Reproduce verbatim the lines of the data beginning with the line containing "Given: Open the" and continuing through the final line of the data, both included.

** Start RECORDS FOR THIS TASK **

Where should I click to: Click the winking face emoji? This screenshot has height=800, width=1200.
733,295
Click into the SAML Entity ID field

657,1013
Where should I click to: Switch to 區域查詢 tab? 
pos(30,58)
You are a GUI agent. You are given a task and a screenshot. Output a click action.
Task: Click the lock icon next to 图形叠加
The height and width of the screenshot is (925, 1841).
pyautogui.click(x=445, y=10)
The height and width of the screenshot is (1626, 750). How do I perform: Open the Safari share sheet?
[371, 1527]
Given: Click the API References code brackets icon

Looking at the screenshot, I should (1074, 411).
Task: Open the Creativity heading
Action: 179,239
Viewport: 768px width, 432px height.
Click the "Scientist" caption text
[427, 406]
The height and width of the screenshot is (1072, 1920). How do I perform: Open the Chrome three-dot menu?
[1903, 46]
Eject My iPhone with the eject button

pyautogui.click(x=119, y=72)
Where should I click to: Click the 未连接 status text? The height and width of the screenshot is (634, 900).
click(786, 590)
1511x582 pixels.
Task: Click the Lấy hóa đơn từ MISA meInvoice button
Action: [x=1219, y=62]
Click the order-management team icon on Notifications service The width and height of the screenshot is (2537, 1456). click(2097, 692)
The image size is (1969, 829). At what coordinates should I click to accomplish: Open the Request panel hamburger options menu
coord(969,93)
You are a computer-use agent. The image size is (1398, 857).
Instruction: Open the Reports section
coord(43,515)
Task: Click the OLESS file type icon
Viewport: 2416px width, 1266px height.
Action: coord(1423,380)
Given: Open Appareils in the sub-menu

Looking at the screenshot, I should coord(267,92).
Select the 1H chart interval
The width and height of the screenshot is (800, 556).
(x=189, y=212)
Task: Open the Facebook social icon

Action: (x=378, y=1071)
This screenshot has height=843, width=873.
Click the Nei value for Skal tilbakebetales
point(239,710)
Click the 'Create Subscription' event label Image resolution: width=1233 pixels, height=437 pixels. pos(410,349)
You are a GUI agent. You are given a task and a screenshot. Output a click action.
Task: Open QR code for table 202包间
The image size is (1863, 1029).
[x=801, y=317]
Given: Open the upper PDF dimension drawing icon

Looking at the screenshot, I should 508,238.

** End RECORDS FOR THIS TASK **

• _PROBLEM SOLUTION_
Given: Open the upper PDF dimension drawing icon

Looking at the screenshot, I should 508,238.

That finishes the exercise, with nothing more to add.